Most teams still instrument an AI agent the way they instrumented a chatbot two years ago: a cost dashboard, one row per API call, sliced by model. For a single-shot completion, that view is honest — one request in, one answer out, one price. For an agent it is not just incomplete. It is actively misleading, because an agent's cost does not live in any single request. It lives in the trajectory: the whole loop of model calls and tool calls the agent takes to finish one task. Watch the requests and you will optimize the wrong thing with great precision.

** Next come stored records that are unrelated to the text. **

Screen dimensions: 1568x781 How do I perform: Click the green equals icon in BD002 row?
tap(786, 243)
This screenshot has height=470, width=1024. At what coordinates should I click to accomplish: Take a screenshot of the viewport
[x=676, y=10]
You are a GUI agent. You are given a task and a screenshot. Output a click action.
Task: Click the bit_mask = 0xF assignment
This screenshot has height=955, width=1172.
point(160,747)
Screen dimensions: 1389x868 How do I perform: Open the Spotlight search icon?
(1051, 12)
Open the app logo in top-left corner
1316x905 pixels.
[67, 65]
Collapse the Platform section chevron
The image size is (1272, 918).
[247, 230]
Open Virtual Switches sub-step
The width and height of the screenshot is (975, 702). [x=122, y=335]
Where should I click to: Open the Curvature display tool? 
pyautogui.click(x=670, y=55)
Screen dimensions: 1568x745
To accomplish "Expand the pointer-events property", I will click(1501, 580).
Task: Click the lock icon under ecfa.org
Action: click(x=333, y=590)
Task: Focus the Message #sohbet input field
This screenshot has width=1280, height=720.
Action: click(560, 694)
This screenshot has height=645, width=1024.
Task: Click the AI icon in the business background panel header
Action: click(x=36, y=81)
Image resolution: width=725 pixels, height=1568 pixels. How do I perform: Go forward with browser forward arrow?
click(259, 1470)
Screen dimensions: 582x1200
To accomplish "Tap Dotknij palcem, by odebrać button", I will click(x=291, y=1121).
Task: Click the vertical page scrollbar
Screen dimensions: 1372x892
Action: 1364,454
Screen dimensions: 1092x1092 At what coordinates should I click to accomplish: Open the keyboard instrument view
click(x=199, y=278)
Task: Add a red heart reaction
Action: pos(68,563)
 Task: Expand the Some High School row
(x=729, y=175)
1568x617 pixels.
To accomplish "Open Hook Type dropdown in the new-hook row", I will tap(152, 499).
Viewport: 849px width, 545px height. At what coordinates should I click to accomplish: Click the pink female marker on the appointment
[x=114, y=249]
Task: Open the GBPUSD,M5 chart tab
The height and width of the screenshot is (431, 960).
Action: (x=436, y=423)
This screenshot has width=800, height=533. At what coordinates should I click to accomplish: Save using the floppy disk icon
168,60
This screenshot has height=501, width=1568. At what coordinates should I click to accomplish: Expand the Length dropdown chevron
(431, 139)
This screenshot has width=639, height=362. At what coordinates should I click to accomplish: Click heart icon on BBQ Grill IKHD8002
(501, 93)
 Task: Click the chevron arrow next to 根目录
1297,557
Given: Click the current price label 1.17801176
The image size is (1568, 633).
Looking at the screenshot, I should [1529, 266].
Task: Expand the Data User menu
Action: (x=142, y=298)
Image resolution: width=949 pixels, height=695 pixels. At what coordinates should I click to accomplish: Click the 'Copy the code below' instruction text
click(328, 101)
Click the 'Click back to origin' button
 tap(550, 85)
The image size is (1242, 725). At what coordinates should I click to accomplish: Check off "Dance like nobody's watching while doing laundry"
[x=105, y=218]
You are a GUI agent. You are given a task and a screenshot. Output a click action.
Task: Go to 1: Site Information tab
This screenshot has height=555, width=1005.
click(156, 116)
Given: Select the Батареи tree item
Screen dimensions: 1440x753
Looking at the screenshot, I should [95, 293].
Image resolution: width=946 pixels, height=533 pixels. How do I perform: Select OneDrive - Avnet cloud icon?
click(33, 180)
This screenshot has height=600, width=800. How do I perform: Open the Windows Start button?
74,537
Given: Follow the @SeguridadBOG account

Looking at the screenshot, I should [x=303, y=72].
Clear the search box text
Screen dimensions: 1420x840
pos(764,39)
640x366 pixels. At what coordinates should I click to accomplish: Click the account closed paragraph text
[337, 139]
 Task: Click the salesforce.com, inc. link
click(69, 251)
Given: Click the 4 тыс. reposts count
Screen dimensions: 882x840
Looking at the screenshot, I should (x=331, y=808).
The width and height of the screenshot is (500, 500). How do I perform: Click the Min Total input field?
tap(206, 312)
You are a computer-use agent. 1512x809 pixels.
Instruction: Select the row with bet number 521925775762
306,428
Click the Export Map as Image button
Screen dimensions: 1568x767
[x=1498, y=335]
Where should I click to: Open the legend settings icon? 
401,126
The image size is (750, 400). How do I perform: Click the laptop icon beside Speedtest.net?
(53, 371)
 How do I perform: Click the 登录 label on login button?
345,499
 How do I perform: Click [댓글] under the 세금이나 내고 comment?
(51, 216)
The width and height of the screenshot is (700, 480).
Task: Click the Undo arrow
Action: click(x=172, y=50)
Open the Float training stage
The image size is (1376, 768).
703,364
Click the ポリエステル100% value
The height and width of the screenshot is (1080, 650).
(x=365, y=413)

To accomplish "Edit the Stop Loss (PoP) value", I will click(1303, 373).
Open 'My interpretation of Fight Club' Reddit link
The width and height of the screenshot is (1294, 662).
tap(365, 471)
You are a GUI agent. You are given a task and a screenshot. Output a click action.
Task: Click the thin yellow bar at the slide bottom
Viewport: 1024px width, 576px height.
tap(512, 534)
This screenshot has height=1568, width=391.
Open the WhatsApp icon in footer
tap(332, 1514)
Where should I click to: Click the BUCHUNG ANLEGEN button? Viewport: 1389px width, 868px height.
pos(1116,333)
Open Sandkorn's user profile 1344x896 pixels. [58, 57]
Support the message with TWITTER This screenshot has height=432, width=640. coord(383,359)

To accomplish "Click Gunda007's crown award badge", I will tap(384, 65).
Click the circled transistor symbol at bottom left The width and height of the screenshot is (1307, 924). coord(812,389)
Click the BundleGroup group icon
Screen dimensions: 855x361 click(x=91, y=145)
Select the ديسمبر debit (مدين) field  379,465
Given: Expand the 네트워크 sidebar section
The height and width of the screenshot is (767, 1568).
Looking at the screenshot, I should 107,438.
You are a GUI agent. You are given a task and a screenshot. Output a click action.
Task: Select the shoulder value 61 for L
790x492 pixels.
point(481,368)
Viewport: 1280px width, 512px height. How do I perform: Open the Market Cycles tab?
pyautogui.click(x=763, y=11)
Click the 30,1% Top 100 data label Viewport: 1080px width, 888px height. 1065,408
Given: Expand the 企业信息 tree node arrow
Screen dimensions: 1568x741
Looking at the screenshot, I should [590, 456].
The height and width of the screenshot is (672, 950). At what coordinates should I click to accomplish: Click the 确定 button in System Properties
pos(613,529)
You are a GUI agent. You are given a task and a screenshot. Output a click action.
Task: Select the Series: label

The cost is in the loop, and the loop is quadratic#
Here is the structural fact that breaks the per-request view. LLM APIs are stateless. The model remembers nothing between turns, so on every turn your agent re-sends the entire accumulated conversation — the system prompt, the tool schemas, every prior thought, every tool result. Cumulative input tokens therefore grow not linearly with the number of steps but roughly O(n²) — the same quadratic curve that surprises every team the first time they plot it. Doubling an agent's steps does not double its token bill; it multiplies it by considerably more. A ten-cycle reflection loop can burn on the order of fifty times the tokens of a single pass.
This isn't a rounding error hiding in the tail. In one published analysis of 1,127 production agent runs, context re-accumulation accounted for 52% of total spend — more than half of every dollar went to the model re-reading tokens it had already read. A per-request dashboard takes that one steep quadratic curve and smears it across forty innocuous-looking rows. Each row is cheap. The task is expensive. You will never see it by staring at rows.
An agent's expensive request is rarely the expensive request. The expense is the shape of the whole loop, and you can only see a shape if you plot the whole loop.
So the first move in tracking agent cost is a unit change: instrument the session, not the request. Give every trajectory an ID and group all of its model and tool spans under it. This is exactly what the agent-native observability tools reconstruct for you — Helicone stitches spans into sessions at the gateway, Langfuse (MIT-licensed and self-hostable) builds the trace and prices it, AgentOps attributes cost per agent inside a multi-agent system. The capability to check for when you pick one is not "can it sum tokens by model" — everything sums tokens by model. It is "can it reassemble a trajectory and let me attribute it."
The number that actually matters is dollars per resolved task#
Getting the unit right lets you ask the only question finance and engineering can agree on: what did it cost to actually get the thing done? Not per token. Per outcome — per resolved ticket, per merged pull request, per qualified lead — with the retries and the dead ends folded in, because a task that took three attempts really did cost three attempts. This is the metric FinOps X 2026 floated as "cost per verified outcome," and it is the one worth putting on the wall.
It matters because it inverts an intuition that the token dashboard trains into you. On a per-token view, a cheaper model is always better; that is the entire content of the view. On a per-task view, a model that is twice as expensive per token but needs half as many retries is cheaper per delivered result. The expensive model that finishes in two turns beats the cheap model that flails for ten — not sometimes, but as a direct consequence of the quadratic. Optimizing cost-per-token is precisely how a team drives the dashboard number down while its real cost per outcome quietly climbs, and nobody notices until the invoice does.
What to actually build#
The instrumentation that follows from this is not exotic. Three things:
- Tag every trajectory. Attribute cost along the axes you'll actually slice by: provider, model, route (which workflow), user, tenant (which customer — this is what lets you bill), and experiment (which benchmark run). Attribution you didn't capture at write time is attribution you don't have.
- Join cost to outcome. Emit a success/failure signal at the end of each trajectory and store it next to the cost. Without the denominator, "cost per successful task" is just "cost," and you're back to counting tokens.
- Report the distribution, not the mean. Agents have long tails: a small fraction of runaway trajectories — the one that looped forty times, the one that re-planned into a corner — drives a large fraction of spend. Track the p95 and the variance of cost-per-task, not only the average, because the average is computed to hide exactly the runs that will blow your budget. This is also where a hard token budget per agent earns its keep — not as a cost-saver on the mean, but as a governor on the tail.
None of this requires new infrastructure. It requires a decision to stop treating the request as the unit of cost and start treating the task as the unit of value. The token meter will keep spinning either way. The question is whether you're measuring the meter or measuring what you got for it — and only one of those two numbers is the one your CFO is going to ask about.